==== Dataset ====
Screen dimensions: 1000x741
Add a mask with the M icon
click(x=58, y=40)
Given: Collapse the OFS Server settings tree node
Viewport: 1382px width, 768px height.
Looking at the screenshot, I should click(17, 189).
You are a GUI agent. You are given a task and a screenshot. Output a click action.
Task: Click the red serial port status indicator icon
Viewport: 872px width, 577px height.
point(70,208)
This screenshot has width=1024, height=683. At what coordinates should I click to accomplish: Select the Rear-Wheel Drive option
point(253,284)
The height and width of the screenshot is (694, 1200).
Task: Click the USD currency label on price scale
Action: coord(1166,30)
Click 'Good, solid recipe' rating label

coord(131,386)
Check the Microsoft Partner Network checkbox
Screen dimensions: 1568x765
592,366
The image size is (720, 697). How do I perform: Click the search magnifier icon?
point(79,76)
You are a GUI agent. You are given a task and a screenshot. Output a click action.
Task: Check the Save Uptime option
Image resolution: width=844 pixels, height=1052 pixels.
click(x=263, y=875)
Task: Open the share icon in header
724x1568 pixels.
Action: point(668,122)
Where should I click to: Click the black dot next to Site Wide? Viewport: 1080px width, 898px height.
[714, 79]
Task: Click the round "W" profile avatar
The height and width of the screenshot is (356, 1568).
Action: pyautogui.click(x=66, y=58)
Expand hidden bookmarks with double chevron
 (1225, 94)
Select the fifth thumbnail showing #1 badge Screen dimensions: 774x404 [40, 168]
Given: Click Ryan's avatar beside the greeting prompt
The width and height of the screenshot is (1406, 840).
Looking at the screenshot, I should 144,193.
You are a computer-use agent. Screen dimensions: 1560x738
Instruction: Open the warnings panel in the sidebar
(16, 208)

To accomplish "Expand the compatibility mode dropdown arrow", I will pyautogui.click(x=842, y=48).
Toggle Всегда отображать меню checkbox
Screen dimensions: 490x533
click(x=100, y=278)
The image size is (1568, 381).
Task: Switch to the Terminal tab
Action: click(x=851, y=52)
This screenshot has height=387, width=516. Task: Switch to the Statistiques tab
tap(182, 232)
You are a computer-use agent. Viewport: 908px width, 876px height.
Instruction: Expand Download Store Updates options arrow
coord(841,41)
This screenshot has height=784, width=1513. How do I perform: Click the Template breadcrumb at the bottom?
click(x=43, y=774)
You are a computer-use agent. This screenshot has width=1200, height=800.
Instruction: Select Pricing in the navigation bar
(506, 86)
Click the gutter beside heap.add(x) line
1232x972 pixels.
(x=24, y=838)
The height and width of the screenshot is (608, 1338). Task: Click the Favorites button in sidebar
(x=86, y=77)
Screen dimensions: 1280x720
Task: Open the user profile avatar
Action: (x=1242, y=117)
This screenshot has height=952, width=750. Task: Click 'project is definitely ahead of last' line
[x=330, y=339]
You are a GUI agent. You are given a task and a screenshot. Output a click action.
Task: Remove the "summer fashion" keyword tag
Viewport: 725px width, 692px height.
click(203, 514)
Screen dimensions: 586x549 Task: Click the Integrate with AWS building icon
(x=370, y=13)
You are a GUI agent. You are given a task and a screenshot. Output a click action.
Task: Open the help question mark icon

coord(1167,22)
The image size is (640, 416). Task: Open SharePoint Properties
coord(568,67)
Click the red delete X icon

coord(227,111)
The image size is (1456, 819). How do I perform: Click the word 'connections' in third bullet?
====
Word for word, repeat every entry listed above.

Screen dimensions: 1000x741
Add a mask with the M icon
click(x=58, y=40)
Given: Collapse the OFS Server settings tree node
Viewport: 1382px width, 768px height.
Looking at the screenshot, I should click(17, 189).
You are a GUI agent. You are given a task and a screenshot. Output a click action.
Task: Click the red serial port status indicator icon
Viewport: 872px width, 577px height.
point(70,208)
This screenshot has width=1024, height=683. At what coordinates should I click to accomplish: Select the Rear-Wheel Drive option
point(253,284)
The height and width of the screenshot is (694, 1200).
Task: Click the USD currency label on price scale
Action: coord(1166,30)
Click 'Good, solid recipe' rating label

coord(131,386)
Check the Microsoft Partner Network checkbox
Screen dimensions: 1568x765
592,366
The image size is (720, 697). How do I perform: Click the search magnifier icon?
point(79,76)
You are a GUI agent. You are given a task and a screenshot. Output a click action.
Task: Check the Save Uptime option
Image resolution: width=844 pixels, height=1052 pixels.
click(x=263, y=875)
Task: Open the share icon in header
724x1568 pixels.
Action: point(668,122)
Where should I click to: Click the black dot next to Site Wide? Viewport: 1080px width, 898px height.
[714, 79]
Task: Click the round "W" profile avatar
The height and width of the screenshot is (356, 1568).
Action: pyautogui.click(x=66, y=58)
Expand hidden bookmarks with double chevron
 (1225, 94)
Select the fifth thumbnail showing #1 badge Screen dimensions: 774x404 [40, 168]
Given: Click Ryan's avatar beside the greeting prompt
The width and height of the screenshot is (1406, 840).
Looking at the screenshot, I should 144,193.
You are a computer-use agent. Screen dimensions: 1560x738
Instruction: Open the warnings panel in the sidebar
(16, 208)

To accomplish "Expand the compatibility mode dropdown arrow", I will pyautogui.click(x=842, y=48).
Toggle Всегда отображать меню checkbox
Screen dimensions: 490x533
click(x=100, y=278)
The image size is (1568, 381).
Task: Switch to the Terminal tab
Action: click(x=851, y=52)
This screenshot has height=387, width=516. Task: Switch to the Statistiques tab
tap(182, 232)
You are a computer-use agent. Viewport: 908px width, 876px height.
Instruction: Expand Download Store Updates options arrow
coord(841,41)
This screenshot has height=784, width=1513. How do I perform: Click the Template breadcrumb at the bottom?
click(x=43, y=774)
You are a computer-use agent. This screenshot has width=1200, height=800.
Instruction: Select Pricing in the navigation bar
(506, 86)
Click the gutter beside heap.add(x) line
1232x972 pixels.
(x=24, y=838)
The height and width of the screenshot is (608, 1338). Task: Click the Favorites button in sidebar
(x=86, y=77)
Screen dimensions: 1280x720
Task: Open the user profile avatar
Action: (x=1242, y=117)
This screenshot has height=952, width=750. Task: Click 'project is definitely ahead of last' line
[x=330, y=339]
You are a GUI agent. You are given a task and a screenshot. Output a click action.
Task: Remove the "summer fashion" keyword tag
Viewport: 725px width, 692px height.
click(203, 514)
Screen dimensions: 586x549 Task: Click the Integrate with AWS building icon
(x=370, y=13)
You are a GUI agent. You are given a task and a screenshot. Output a click action.
Task: Open the help question mark icon

coord(1167,22)
The image size is (640, 416). Task: Open SharePoint Properties
coord(568,67)
Click the red delete X icon

coord(227,111)
The image size is (1456, 819). How do I perform: Click the word 'connections' in third bullet?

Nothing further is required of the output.